I sort of thought the Bulls looked sloppy with the ball in game 3, but they came out tonight and only had 5 turnovers... 1 off of the NBA playoffs record of 4 (set by the Pistons twice). This feels like the prelude to a great boxing match. Except for the Spurs, we haven't really played any opponents in the past few years that I thought could beat us fair and square. The Bulls CAN. This series will have nothing to do with marketing, bad whistles, pathetic vets trying to get a free ring, etc. It's all about game-planning, execution, and hunger.
Skiles has often pulled Ben at the end of games and will do it again if he becomes a liability. He did not do it yesterday because it was working for him. Ben shot around 20% from the line for us in last years Miami series, I think that was a record.
We'll be at this until the end of time.... You think Ben's a liability I think Ben's an asset. We don't agree.
Everyone has strengths and weaknesses, it's just a matter of which team will be able to bring their respective strong points to the forefront while preventing their weaknesses from being exploited. Right now I'm not as convinced that Chicago is as adept at hiding Bens weaknesses while exploiting his strengths as the Detroit Pistons had become, and in no way do I make that statement to disparage Ben Wallace. He brought a Championship to our town, and I'm fairly convinced Chicago will get at least one before Ben is done. Just not this year.
He is not a liability. I am just not going to root for someone who is one a team we are facing in the 2nd round of the playoffs. Skiles does pull him sometimes. Ben is ok with it this year - thats the way it is.
Well, I feel Ben has gotten a bit more negative response than he deserves...I'm here to "balance it out." The big difference here is, Skiles pulls Ben when someone else is having a great night or Ben's having a bad night, or when he needs a bucket at the last second...not just when other teams decide to employ a strategy that never works and ONLY works when you react to it by pulling Ben thereby removing your strongest defensive/rebounding presence.
Point is Skiles is doing many of the same things Flip did that Ben went ballistic over. Its good for him that he has checked himself, bad for us because it did not help in the playoff run last season. That was last season.
It's a little easier to make sacrifices for the team when you are locked in to a long term $60 Million contract. Ben paid his dues with Detroit and started to feel a little unappreciated by the coach toward the end. And when you are in a contract year, you don't want some Johnny-come-lately coach to screw with your stats and your reputation.
Very true. If Flip would have tried to implement a no headband rule last year....he may have gotten "The Spreewell" from Big Ben
Key word stats. All of the players for years had been saying how much of a team the Pistons were and noone cared about individual stats so long as the wins were coming. Ben went totally against that, and tried to disguise his desire for great stats entering contract negotiations as concern for team and team only. In the end both sides told stories that I believe were squarely on either side of the facts at the time.

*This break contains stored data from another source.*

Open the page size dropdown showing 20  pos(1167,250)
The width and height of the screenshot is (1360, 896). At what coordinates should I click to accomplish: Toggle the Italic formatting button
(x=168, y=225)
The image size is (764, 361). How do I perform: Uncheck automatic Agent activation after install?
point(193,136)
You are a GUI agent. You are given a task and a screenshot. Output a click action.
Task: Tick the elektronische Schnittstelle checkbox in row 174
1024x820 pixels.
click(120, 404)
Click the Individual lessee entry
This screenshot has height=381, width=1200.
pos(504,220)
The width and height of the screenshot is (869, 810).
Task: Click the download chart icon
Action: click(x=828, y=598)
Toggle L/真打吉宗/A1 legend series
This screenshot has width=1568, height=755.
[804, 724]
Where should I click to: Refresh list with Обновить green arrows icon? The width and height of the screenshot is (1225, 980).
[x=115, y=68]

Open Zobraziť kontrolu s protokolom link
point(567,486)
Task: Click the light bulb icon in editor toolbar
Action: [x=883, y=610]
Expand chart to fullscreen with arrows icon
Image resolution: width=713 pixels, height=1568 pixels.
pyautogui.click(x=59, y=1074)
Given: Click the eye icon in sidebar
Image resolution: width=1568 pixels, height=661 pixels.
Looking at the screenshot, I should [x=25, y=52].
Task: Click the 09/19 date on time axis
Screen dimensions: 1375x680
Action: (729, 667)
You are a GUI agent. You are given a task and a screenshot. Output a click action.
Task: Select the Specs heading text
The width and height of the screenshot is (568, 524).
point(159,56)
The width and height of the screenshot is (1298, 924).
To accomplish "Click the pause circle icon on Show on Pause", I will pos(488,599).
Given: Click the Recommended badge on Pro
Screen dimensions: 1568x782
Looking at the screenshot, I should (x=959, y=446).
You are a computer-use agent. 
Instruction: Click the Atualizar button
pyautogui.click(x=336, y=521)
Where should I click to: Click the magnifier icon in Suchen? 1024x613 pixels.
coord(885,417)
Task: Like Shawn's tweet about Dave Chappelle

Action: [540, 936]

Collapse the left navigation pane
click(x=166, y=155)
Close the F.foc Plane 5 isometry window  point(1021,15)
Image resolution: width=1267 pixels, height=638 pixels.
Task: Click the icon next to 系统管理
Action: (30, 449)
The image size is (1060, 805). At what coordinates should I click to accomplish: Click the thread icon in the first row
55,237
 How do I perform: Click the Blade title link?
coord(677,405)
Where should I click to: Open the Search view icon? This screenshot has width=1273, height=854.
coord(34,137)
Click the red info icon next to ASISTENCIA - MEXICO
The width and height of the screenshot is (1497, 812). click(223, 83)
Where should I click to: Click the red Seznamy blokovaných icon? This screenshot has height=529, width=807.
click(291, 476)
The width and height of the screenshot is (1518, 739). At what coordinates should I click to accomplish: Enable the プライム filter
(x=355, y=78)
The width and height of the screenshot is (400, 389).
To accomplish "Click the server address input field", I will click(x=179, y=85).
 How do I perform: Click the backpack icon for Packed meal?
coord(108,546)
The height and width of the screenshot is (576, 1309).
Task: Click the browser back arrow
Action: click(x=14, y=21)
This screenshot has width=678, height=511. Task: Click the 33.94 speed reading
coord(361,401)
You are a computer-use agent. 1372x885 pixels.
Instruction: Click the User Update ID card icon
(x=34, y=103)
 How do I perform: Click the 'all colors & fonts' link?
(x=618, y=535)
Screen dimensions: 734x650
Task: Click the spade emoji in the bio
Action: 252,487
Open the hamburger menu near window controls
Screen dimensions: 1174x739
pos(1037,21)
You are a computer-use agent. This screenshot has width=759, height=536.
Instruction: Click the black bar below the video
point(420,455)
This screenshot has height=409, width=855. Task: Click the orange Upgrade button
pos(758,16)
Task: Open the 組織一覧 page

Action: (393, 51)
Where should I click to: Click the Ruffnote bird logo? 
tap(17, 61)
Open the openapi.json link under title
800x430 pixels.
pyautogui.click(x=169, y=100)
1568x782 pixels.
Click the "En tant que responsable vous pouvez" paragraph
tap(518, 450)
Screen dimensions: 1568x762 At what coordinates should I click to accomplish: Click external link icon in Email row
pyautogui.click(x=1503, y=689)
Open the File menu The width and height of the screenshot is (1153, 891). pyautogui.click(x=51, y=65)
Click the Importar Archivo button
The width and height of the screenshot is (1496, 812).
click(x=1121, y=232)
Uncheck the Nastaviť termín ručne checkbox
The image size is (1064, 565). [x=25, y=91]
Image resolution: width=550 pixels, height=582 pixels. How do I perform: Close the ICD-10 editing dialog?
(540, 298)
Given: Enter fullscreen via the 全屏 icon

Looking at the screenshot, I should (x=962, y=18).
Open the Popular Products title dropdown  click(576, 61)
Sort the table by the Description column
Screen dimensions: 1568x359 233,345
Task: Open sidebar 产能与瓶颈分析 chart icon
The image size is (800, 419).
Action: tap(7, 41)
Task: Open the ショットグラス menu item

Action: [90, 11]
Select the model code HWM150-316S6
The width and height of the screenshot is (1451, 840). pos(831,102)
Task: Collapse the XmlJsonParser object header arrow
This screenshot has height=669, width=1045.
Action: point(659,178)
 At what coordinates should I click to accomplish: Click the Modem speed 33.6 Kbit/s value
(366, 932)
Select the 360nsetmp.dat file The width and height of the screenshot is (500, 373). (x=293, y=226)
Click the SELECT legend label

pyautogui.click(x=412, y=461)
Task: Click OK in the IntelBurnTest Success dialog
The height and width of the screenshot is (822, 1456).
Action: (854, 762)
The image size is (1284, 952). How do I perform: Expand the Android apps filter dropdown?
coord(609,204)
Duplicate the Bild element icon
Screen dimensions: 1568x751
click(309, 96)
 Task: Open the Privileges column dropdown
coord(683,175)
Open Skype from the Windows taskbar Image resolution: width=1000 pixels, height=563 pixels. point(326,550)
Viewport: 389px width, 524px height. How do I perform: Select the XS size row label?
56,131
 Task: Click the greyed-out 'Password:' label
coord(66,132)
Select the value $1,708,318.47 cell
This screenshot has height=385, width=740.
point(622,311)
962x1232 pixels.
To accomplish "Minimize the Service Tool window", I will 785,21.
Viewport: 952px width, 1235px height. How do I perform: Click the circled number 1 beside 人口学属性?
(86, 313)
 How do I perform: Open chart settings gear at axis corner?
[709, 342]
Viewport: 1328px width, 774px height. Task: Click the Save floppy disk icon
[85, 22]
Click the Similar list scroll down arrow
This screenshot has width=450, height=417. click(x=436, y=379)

A smaller insult can become intolerable when it's part of a trend of mistreatment. Skiles probably gets leeway because his and Ben's basic basketball philosophies are in agreement in a way Ben's and Flip's never were, but in any case Skiles has not yet removed him from an entire quarter of playoff basketball. Never happen.
Plus it's harder to play the same song you played last year without looking like the malcontent for certain second time around. Either way we are sort of in agreement that Ben put stats and $$$ above the team in a very unPistonlike way. I don't blame him, but I will always contend that Ben played conservatively during last years playoffs in order to avoid injury.